相続させる旨の遺言があった場合の遺産分割
遺産分割方法の指定の効力については、相続分の指定との関係などをめぐり複数の見解がありますが、「相続させる」旨の遺言がなされたときには、特段の事情がない限り、遺産は遺言者の死亡時に直ちに相続されるものであるとされています。
しかし、遺産分割方法の指定の内容が、特定の遺産を特定の相続人に取得させるといったものである場合には、特定遺贈と同様、相続人に遺産の取得を強制すべきではないと考えられます。
したがって、「相続させる」旨の遺言がなされていても、相続人全員が遺言内容と異なる内容の遺産分割に同意していれば、遺言者の意思を尊重する必要はありません。
つまり、相続人全員の意思が合致している場合には、遺産分割方法の指定があった場合でも遺言内容と異なる遺産分割を成立させることができるのです。
遺産分割協議書の作成における注意点
遺言内容と異なる遺産分割協議書を作成する上では、遺言の存在とその内容を認識していることを明らかにしましょう。
遺言の存在を知らない相続人が1人でも存在するときは、遺言内容と異なる遺産分割をするとの点についての合意が成立しているとはいえません。
仮に、遺産分割協議書に署名捺印がなされても、遺言の存在を知らない相続人が遺言の存在や内容を知っていれば遺産分割協議書の内容に同意しなかったと認められる場合には、その遺産分割協議は無効となります。

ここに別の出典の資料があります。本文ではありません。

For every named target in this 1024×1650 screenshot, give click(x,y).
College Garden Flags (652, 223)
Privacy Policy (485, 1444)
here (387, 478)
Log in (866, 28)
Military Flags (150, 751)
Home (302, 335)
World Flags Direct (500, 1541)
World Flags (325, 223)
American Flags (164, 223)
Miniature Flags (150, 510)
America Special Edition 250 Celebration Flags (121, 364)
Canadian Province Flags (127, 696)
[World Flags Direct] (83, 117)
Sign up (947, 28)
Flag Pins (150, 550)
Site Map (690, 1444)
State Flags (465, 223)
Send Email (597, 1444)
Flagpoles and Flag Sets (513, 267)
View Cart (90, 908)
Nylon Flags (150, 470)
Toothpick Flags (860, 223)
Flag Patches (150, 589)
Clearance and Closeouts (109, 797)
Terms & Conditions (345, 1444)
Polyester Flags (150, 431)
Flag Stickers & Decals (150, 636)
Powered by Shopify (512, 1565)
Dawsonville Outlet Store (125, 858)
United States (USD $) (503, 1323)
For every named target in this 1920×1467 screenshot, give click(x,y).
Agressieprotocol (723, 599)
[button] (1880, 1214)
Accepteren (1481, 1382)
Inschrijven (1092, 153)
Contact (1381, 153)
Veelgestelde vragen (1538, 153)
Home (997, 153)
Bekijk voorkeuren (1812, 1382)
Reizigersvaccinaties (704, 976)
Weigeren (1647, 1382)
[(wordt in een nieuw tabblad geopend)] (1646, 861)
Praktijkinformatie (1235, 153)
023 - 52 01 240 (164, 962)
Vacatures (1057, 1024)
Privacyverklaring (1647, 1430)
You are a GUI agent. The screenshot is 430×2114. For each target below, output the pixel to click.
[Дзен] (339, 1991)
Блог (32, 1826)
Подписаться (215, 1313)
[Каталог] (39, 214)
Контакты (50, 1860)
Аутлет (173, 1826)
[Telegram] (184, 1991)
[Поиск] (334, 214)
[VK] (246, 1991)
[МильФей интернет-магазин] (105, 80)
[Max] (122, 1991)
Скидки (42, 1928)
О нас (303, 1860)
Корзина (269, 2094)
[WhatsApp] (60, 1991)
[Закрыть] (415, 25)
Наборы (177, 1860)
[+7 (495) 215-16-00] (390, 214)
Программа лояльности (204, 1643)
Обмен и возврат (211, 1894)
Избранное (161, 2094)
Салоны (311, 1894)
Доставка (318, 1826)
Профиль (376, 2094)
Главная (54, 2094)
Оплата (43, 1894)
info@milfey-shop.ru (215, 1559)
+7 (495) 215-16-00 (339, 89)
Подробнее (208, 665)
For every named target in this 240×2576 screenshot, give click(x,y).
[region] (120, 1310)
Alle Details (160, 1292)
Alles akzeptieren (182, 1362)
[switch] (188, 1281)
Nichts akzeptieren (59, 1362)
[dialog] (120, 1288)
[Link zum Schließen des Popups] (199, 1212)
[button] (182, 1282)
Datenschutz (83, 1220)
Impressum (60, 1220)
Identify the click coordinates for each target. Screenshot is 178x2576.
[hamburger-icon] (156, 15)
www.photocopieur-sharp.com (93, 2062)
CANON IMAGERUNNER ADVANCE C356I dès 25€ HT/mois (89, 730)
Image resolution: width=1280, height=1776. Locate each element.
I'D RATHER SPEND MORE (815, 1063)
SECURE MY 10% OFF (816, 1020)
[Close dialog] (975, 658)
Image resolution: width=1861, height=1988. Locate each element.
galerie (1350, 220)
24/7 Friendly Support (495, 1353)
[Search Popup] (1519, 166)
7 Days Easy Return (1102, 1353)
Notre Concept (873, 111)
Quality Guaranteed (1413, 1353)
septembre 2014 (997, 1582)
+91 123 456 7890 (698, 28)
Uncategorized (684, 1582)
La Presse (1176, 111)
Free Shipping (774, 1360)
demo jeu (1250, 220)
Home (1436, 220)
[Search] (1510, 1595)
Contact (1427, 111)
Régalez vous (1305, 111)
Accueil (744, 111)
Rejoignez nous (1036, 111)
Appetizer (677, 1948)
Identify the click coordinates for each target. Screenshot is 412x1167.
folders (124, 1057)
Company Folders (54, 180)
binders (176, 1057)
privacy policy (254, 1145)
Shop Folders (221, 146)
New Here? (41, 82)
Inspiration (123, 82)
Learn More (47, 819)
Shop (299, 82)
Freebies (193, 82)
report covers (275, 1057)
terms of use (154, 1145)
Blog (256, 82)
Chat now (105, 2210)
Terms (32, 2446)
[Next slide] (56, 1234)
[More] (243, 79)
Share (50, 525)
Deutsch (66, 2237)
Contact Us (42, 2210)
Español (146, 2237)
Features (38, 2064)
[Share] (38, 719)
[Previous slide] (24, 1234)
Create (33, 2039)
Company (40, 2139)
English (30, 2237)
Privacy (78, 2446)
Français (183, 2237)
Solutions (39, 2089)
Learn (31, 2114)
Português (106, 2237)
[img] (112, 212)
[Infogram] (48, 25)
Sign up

よって、遺産分割方法の指定がなされたときは遺産分割協議書の中に、遺言の存在とその内容を明記したうえで、相続人全員の総意で、遺言書の内容と異なる遺産分割を行う旨を明らかにしなければなりません。
また、特定の相続人に対して特定遺贈がなされた場合には、相続人が遺贈の放棄をする旨を明記しましょう。
そのことによって、遺言の存在とその内容を認識していることが明らかにされるからです。
また、後々遺産分割協議は錯誤により無効であると主張されることを封じるため、紛争防止に役立ちます。
作成書類…遺産分割協議書(遺言と異なる内容の遺産分割を行う場合)
添付書類…相続人全員の印鑑登録証明書
作成時期…相続開始後随時
作成者…相続人全員(包括受遺者、相続分譲受入がいる場合はこれらも含む)
遺言書と異なる遺産分割をする際の登記について
遺言と異なる遺産分割をした場合は、登記の際に注意することがあります。
遺言に特定遺贈があった場合は、まず遺言に沿った相続登記を行い、その次に贈与または交換による二段階の登記手続きを行わなければなりません。
ただし、実務においては二段階を経ずに直接遺産分割協議による相続登記をする運用がなされることもあります。
遺言書の内容と異なる遺産分割をした場合の相続税
遺言書の内容と異なる遺産分割を行っても、遺言と異なる分に贈与税がかかることはありません。
最終的な遺産分割協議の決定に基づいた相続税の申告と納付をしましょう。
遺言書の内容と異なる遺産分割のまとめ
- 相続人全員の同意と条件を満たせば遺言と異なる内容の遺産分割ができる
- 相続人全員の総意により遺言と異なる内容の遺産分割を行う旨を明らかにした遺産分割協議書を作成する
以上、遺言書の内容と異なる遺産分割について解説しました。